▸ **Task 1**
Translate this sentence from the passage on Aristotle's Ethics into Spanish: "He was wrong because he was a pagan."
▸ **Task 2**
Carry on the passage on Aristotle's Ethics from its last sentence, in the same voice and line of argument.

▸ **Given passage**
The main argument of The Ethics is that virtue is found in the mean between extreme positions. The idea has infused Western thinking ever since; but it is wrong.

He was wrong because he was a pagan. He had no anchor on which to ground moral reason, which the Greek religion lacked. He knew that Hesiod was a just poet and not a prophet of truth, and he had to find some ground for some ethical system of common good, and so the Golden Mean was a principle for want of any other.

The first to condemn moderation as a universal principle was Aristotle himself having just propounded it. He wrote that some ethical rules are absolute: there is no middle way between fidelity and adultery, for example, he wrote.

He was a wise man, far wiser than those who set out in later generations to turn his ideas into rules, but he knew no actual foundation grounded outside his own mind. He was a Greek, setting his thinking in order with no knowledge of the law and the prophets of Israel, let alone the teachings of Jesus which were to come centuries after his time.  The result was a philosophy inevitably flawed because it was built on no foundation.

there is nothing so absurd, that the old Philosophers (as Cicero saith, who was one of them) have not some of them maintained. And I beleeve that scarce any thing can be more absurdly said in naturall Philosophy, than that which now is called Aristotles Metaphysiques, nor more repugnant to Government, than much of that hee hath said in his Politiques; nor more ignorantly, than a great part of his Ethiques.

Greece in time accepted Christ, but did not abandon Aristotle for the better revelation, and there Western civilisation had a rot at its heart. Tertullian 200 years after Christ despaired: ‘What has Athens to do with Jerusalem?’ he demanded, but to no avail.

▸ **Saved entries**
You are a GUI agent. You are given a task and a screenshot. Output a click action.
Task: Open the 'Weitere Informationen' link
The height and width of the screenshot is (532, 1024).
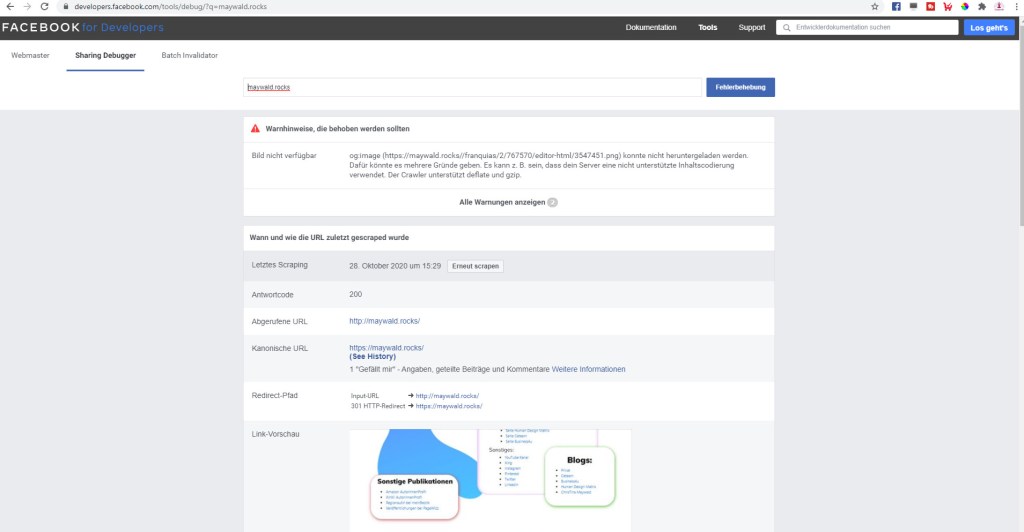[x=588, y=370]
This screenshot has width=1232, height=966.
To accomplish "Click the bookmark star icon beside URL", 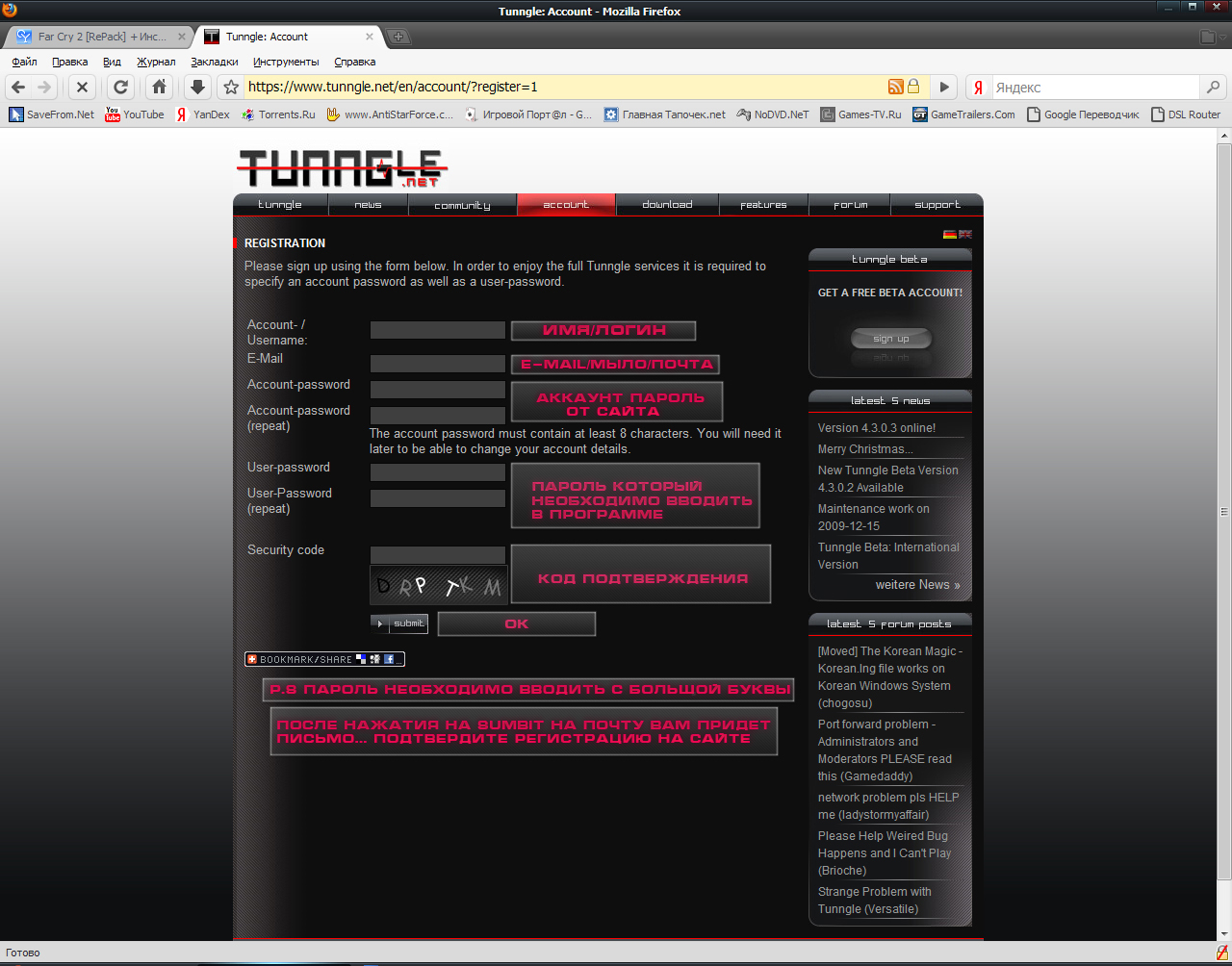I will (231, 87).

▸ **Written answer 1**
Estaba equivocado porque era pagano.

▸ **Written answer 2**
Centuries which followed understood that there is absolute truth and absolute morality and a true basis for it, but still held to pagan Aristotle in philosophy, just as they did to Galen in medicine (it is frightening to think how many perished in pain because no one would apply science to disprove the suggestions of a Graeco-Roman physician).

Aristotle, and other Heathen Philosophers define Good, and Evill, by the Appetite of men; and well enough, as long as we consider them governed every one by his own Law: For in the condition of men that have no other Law but their own Appetites, there can be no generall Rule of Good, and Evill Actions. But in a Common-wealth this measure is false: Not the Appetite of Private men, but the Law, which is the Will and Appetite of the State is the measure.

Hobbes summarises his approach:

though I reverence those men of Ancient time, that either have written Truth perspicuously, or set us in a better way to find it out our selves; yet to the Antiquity it self I think nothing due: For if we will reverence the Age, the Present is the Oldest. If the Antiquity of the Writer, I am not sure, that generally they to whom such honor is given, were more Ancient when they wrote, than I am that am Writing: But if it bee well considered, the praise of Ancient Authors, proceeds not from the reverence of the Dead, but from the competition, and mutuall envy of the Living.

The argument to moderation then must fall. It has no basis. There is goodness in what appears to be moderation, grounded on reason and Christian teaching, but not from the straw Aristotle grasped at, and it is not really moderation.

The Golden Mean assumes a one-dimensional spectrum on one topic alone. No aspect of social relations can be one-dimensional nor go by with no consequence on an infinite network of bonds. Those bonds are restraints on the State of Nature, sometimes stifling; sometimes enabling practical freedom, usually both.  What appears to be moderation is to be balanced on thread of bonds and instincts and motivations to best advantage.  The result looks Aristotelian, but has nothing to do with his idea.